My daughter and I watched The Umbrella Academy on Netflix after she read that it has similarities to Stranger Things. We really enjoyed it so I picked up the graphic novels that the show was based on. If I’m being honest, I didn’t really enjoy them as much as the show but I’ve never been too into graphic novels though I’ve wanted to get into them (I also watched Sandman this year and I’ve enjoyed Gaiman’s writing so that may be my next attempt at getting into the medium).


We Should All Be Feminists by Chimamanda Ngozi Adichie

I’m a fan of TED talks and I liked Adichie’s talk The Danger of a Single Story. We Should All Be Feminists is another talk she gave that I had not seen. This was a pretty short (44 small pages) text version of the talk so I checked it out. I already consider myself a feminist so I didn’t find myself challenged by the ideas presented but they were presented very clearly and in a compelling way. This is something I think I’ll share with younger readers.


Deep Work by Cal Newport

I read the ebook version of this (partially while at work – it seemed appropriate). The cover gives away the main point – we’re living in a world full of distractions so it’s a challenge to find ways to engage in deep work. The book makes a case for why deep work is important, defines what the author means by deep work (as opposed to shallow work) and shares ways you might do more of it.

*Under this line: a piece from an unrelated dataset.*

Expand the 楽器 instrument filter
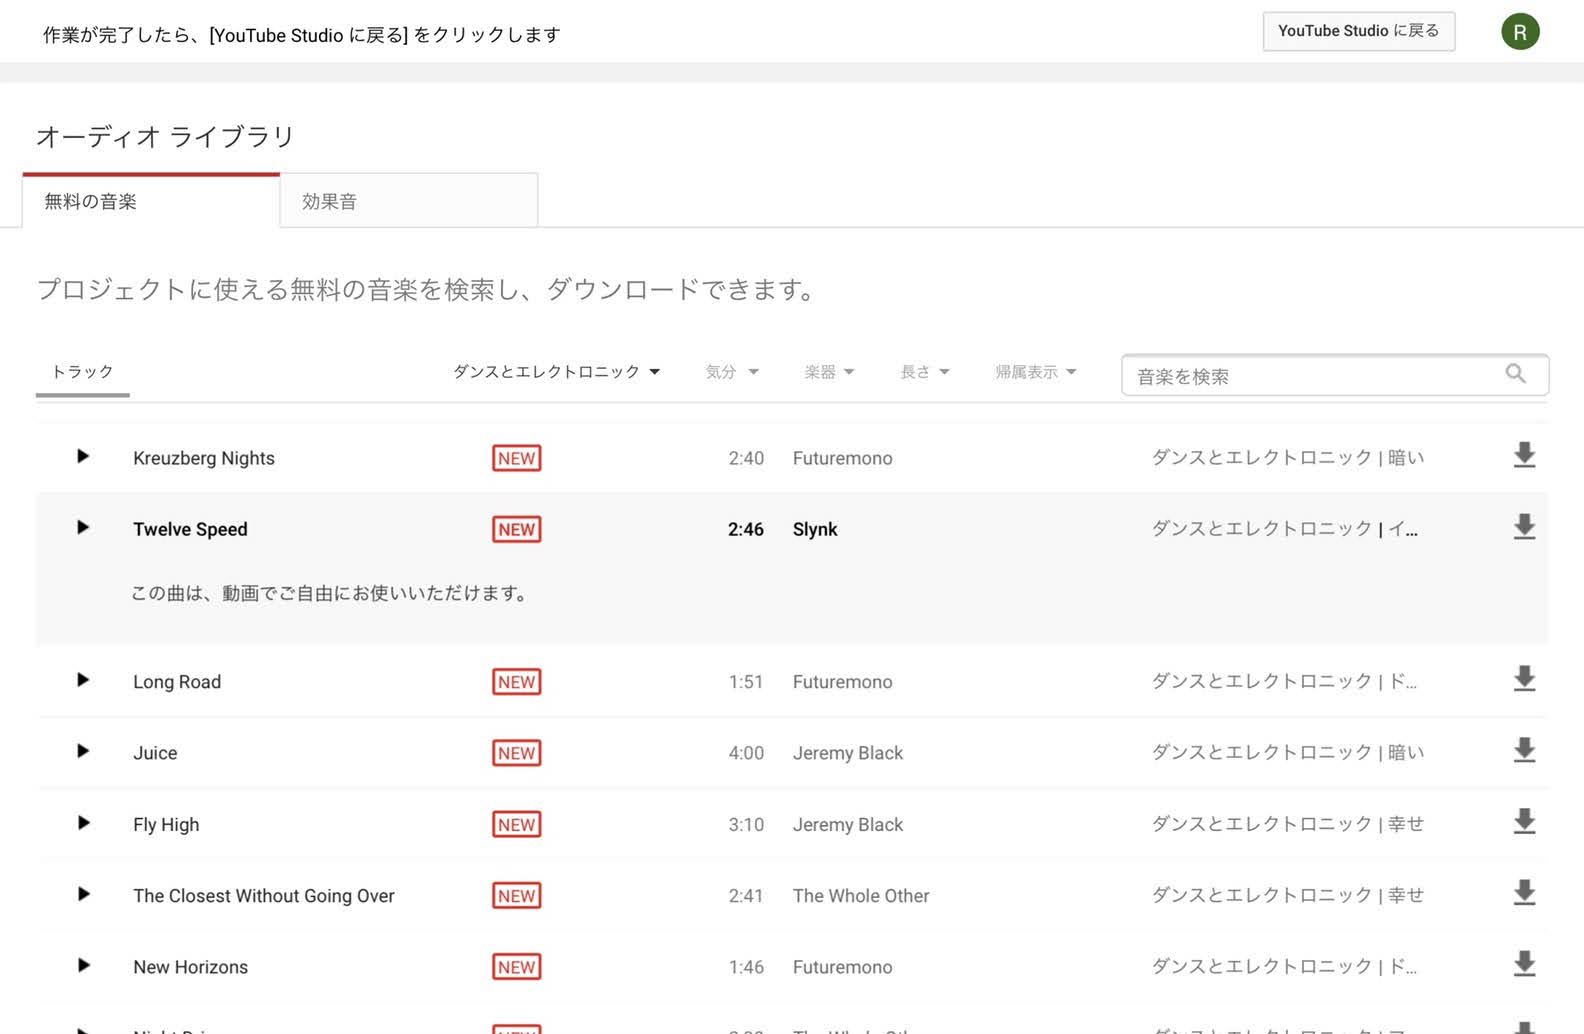tap(829, 372)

There are different methods presented from being a complete hermit and cutting yourself off from the internet completely, to carving out set chunks of time in your calendar to dedicate to focused work and some in-between compromises. Many of the traps for how we get sucked into shallow work sounded familiar to me and it made me evaluate how I’m currently spending time which is always a worthwhile thing to think about.


Meditations by Marcus Aurelius

I picked this up while on vacation with my family in Italy while we were going through the Colosseum gift shop. Like many philosophical works I’ve read, there are ideas that resonated, others that made me wonder about modern (or personal) applicability and some that made me pause and reflect.

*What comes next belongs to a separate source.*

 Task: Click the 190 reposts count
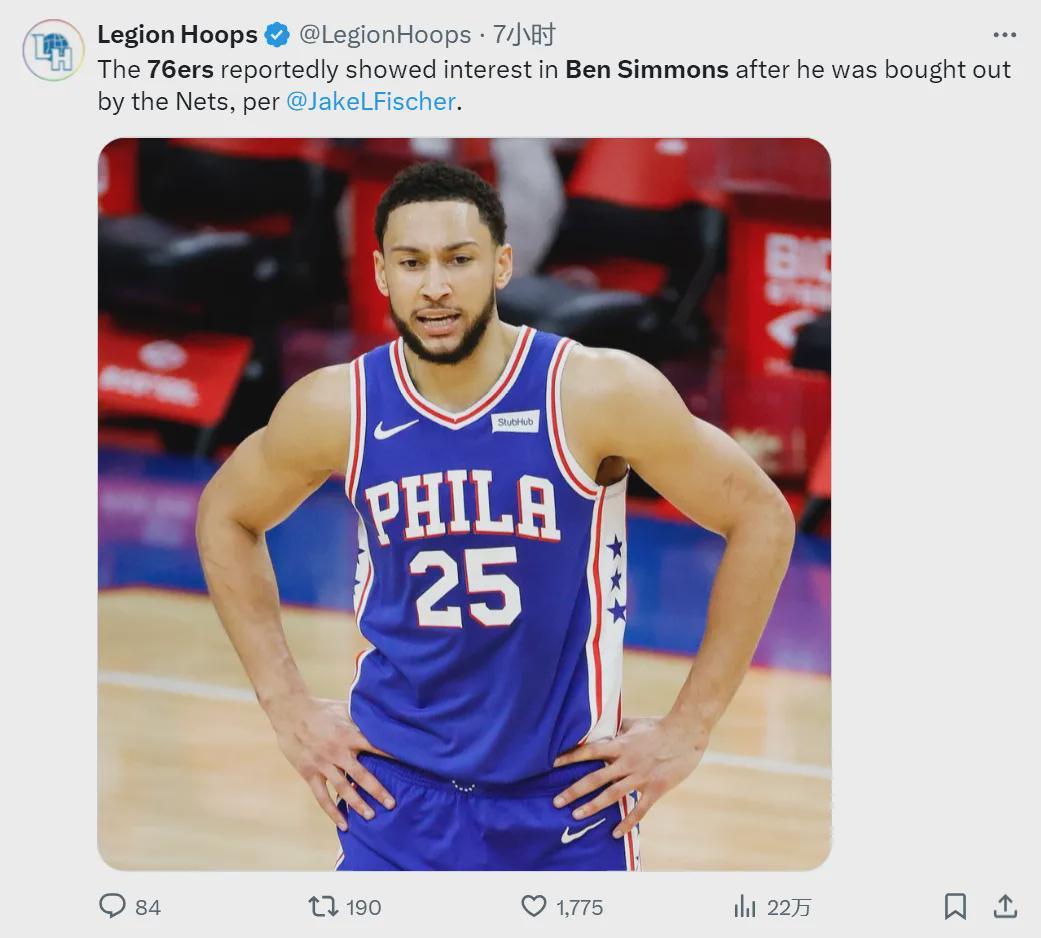(363, 907)
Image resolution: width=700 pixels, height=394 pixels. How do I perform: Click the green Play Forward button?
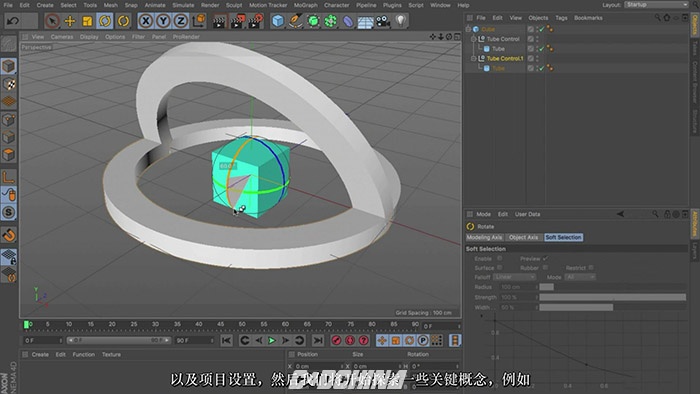point(272,340)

Tomorrow, and Tomorrow, and Tomorrow by Gabrielle Zevin

I got suckered into studying computer science in college because I loved video games; then I ended up loving computer science as its own thing separate from a path for me to make games. I was suckered into reading this book based on the description and the reference to the characters starting a video game company which is something I’ve always wanted to do. The book wasn’t exactly what I expected but I was hooked and flew through it in a couple days (I’m usually a pretty slow reader). I connected to concepts like being mixed race, dealing with pain from childhood, complicated relationships and “gate-shut panic.” Happy I picked this one up and I think I’ll check out more of Zevin’s work even though they don’t seem to have anything to do with video games.


Books for my kids

I was looking back at some notes from previous years and I noticed I also talked about books I read with my kids and that made me a bit sad because I realize this is the first year that I didn’t complete a book with them. I was reading Redwall with my daughter but she lost interest and our tradition of reading together kind of fizzled out. Although, one thing I am happy about is that I do seem to have succeeded in instilling a love of reading in both of them. I tend to get books for them as gifts and I’m proud of my ability to select books for them that I think they will enjoy. When talking to my daughter earlier in the year she ran into the problem of not having a book to read because she’d already read all the books she has (She ended up doing a re-read and I got her a few more after that conversation and reminded her to make good use of libraries). My son has been going through the Game of Thrones books recently – I made a point of saying they may be a bit too “mature” for him (but secretly still being happy he’s tackling such long books and me voicing my concerns might even push that rebellious teenage brain of his to want to read even more). For Christmas I picked up The Inheritance Games by Jennifer Lynn Barnes for my daughter and the Mistborn Trilogy by Brandon Sanderson for my son.